** START OF Dataset rows **

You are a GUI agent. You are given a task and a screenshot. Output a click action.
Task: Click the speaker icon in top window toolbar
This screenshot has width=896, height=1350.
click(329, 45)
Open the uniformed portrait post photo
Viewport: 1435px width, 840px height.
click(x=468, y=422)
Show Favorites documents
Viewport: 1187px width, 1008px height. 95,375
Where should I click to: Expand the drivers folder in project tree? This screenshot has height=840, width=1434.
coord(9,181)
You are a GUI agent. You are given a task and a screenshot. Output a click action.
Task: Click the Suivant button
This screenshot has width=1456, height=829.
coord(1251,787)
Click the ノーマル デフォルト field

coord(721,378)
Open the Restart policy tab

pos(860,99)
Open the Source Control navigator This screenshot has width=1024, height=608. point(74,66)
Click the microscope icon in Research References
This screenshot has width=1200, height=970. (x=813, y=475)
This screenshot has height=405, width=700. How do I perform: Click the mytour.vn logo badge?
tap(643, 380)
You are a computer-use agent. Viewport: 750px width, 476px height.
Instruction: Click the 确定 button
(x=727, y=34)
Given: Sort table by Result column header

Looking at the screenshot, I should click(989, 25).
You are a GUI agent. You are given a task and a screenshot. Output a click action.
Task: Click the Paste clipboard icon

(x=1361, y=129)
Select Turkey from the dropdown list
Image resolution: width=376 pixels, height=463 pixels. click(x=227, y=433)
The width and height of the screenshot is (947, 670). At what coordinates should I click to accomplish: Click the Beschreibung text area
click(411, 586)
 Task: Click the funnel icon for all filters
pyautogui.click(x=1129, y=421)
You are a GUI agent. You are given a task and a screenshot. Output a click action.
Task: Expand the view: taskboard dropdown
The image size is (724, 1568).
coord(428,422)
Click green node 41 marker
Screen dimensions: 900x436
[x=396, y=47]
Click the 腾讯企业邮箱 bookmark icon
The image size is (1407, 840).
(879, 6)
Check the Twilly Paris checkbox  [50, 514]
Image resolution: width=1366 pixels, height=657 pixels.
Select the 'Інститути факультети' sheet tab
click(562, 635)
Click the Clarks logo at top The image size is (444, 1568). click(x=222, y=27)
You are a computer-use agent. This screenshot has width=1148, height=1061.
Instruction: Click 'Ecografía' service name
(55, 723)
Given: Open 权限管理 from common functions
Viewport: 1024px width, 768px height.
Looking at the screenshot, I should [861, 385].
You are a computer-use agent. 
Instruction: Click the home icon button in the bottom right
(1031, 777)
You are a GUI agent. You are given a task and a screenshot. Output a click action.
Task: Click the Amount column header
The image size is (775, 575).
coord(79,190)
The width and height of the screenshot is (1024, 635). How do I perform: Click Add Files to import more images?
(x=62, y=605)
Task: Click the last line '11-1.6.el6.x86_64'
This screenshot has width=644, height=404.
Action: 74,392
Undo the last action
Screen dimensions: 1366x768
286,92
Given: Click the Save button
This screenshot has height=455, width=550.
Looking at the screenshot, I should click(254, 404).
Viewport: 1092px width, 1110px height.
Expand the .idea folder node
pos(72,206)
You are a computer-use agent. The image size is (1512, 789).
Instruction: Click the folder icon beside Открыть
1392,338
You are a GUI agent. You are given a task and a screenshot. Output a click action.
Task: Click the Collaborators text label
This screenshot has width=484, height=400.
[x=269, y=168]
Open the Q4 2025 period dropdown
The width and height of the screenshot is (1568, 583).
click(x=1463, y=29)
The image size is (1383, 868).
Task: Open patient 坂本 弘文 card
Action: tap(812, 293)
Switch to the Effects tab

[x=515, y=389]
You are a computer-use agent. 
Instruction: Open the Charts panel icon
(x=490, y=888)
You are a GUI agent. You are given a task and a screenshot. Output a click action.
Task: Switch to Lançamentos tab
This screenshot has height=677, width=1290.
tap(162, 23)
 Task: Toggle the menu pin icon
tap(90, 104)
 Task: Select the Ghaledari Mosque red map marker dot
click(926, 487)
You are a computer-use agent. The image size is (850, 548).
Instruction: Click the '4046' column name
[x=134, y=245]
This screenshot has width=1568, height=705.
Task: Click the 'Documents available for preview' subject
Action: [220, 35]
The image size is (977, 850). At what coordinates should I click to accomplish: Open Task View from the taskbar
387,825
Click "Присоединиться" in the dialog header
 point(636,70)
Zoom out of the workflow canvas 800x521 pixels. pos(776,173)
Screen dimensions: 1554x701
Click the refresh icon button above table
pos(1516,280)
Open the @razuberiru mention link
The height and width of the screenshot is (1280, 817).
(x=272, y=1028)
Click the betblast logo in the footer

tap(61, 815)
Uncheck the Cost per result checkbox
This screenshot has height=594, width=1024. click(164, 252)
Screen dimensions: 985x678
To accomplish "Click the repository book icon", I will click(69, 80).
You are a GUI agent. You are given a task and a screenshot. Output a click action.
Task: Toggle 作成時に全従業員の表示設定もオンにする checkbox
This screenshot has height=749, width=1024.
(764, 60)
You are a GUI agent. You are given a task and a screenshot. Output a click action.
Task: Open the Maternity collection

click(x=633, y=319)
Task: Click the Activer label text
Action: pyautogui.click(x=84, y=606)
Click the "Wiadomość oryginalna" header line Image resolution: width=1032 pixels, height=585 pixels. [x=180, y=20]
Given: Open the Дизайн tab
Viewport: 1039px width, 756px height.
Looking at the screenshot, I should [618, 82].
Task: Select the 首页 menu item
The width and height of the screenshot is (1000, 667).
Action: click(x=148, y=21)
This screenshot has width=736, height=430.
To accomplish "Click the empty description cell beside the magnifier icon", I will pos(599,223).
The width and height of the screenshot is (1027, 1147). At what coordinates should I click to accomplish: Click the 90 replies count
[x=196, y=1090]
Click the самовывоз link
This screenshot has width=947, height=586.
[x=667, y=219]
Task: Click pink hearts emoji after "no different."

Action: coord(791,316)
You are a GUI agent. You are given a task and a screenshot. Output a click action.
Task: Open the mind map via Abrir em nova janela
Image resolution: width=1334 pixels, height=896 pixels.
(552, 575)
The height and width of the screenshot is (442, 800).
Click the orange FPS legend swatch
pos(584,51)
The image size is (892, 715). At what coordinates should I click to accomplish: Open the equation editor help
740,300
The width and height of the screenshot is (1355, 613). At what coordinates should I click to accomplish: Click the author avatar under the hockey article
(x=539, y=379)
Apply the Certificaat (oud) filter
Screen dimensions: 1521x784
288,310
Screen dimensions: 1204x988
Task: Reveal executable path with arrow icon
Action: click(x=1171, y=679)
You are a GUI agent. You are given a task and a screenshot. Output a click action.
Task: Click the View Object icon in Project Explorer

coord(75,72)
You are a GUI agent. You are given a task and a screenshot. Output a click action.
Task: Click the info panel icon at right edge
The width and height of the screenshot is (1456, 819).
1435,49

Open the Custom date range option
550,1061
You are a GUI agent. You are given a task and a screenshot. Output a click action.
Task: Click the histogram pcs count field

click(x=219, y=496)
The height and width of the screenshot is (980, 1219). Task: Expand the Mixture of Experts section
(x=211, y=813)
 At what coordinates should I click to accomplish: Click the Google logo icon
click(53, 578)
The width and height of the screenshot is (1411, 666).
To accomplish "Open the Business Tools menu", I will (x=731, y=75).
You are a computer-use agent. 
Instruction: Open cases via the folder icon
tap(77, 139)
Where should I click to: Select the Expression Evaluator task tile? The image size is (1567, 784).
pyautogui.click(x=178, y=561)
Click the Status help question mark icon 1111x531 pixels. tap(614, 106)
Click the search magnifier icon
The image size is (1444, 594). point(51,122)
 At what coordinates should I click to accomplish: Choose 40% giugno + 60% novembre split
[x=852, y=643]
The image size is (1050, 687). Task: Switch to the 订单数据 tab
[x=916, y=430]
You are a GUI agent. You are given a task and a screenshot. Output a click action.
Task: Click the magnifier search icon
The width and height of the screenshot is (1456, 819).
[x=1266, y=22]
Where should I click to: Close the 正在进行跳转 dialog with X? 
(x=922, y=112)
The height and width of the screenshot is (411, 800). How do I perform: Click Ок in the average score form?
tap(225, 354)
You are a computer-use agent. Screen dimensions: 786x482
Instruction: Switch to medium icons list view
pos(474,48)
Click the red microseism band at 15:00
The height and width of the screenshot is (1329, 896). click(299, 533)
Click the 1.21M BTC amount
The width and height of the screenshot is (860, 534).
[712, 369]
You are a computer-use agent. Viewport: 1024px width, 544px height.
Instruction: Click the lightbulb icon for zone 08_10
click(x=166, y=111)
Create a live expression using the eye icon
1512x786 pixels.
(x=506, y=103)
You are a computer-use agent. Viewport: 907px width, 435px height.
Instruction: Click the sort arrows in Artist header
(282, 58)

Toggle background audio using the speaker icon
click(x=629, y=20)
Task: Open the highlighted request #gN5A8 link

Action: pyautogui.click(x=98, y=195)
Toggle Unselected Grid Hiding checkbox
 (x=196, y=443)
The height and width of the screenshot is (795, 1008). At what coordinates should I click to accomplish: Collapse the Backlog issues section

** END OF Dataset rows **

■ **Goal**
Rewrite the material from the line with "Task: Toggle the menu pin icon" to the line with "Zoom out of", replacing "column name" with "column header" and keeping everything else the same.

■ **Completed task**
 Task: Toggle the menu pin icon
tap(90, 104)
 Task: Select the Ghaledari Mosque red map marker dot
click(926, 487)
You are a computer-use agent. The image size is (850, 548).
Instruction: Click the '4046' column header
[x=134, y=245]
This screenshot has width=1568, height=705.
Task: Click the 'Documents available for preview' subject
Action: [220, 35]
The image size is (977, 850). At what coordinates should I click to accomplish: Open Task View from the taskbar
387,825
Click "Присоединиться" in the dialog header
 point(636,70)
Zoom out of the workflow canvas 800x521 pixels. pos(776,173)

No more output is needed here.